• To do: Scan the data for lines with "menu" and report the count by itself.

Records shown section start

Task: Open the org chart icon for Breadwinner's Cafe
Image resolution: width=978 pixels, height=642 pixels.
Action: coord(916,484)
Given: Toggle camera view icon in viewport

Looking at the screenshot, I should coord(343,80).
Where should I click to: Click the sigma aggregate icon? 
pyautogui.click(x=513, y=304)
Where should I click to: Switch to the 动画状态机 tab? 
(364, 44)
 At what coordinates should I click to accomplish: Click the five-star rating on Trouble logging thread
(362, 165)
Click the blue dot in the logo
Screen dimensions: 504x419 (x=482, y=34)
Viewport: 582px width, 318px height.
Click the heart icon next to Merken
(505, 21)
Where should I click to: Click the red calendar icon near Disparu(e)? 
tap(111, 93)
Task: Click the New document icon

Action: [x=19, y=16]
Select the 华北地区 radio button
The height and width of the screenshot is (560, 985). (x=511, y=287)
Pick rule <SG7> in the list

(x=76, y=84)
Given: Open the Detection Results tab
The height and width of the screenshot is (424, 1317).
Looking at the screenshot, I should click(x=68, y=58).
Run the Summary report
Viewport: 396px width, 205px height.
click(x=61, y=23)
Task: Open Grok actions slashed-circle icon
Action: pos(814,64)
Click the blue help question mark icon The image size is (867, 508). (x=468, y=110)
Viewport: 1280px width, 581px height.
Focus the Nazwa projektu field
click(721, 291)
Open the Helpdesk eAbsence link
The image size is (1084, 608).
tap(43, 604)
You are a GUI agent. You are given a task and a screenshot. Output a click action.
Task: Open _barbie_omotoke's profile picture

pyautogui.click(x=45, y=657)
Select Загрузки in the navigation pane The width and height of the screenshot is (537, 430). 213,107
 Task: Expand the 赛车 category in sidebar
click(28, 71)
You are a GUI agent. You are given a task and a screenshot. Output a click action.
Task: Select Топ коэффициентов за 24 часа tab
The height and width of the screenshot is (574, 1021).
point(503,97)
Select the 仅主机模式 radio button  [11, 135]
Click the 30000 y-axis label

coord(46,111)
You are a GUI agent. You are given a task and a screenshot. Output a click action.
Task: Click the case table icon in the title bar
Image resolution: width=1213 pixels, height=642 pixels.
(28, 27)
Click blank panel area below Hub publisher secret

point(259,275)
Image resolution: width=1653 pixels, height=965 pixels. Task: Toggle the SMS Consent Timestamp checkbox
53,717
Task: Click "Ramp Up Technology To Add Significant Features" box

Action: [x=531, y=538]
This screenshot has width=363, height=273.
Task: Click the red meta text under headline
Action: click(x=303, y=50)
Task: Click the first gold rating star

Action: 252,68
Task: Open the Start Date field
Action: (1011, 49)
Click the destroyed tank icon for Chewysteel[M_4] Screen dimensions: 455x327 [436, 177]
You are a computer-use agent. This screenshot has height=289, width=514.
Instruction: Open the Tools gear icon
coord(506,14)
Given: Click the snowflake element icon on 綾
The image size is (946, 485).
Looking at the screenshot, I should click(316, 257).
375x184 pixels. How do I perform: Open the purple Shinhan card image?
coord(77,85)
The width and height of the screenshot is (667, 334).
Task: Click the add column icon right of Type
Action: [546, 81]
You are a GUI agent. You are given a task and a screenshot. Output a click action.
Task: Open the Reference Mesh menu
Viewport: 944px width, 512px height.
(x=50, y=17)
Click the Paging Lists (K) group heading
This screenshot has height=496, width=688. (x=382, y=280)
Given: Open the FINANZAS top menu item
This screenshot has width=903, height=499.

Records shown section end

• Result of the exercise: 2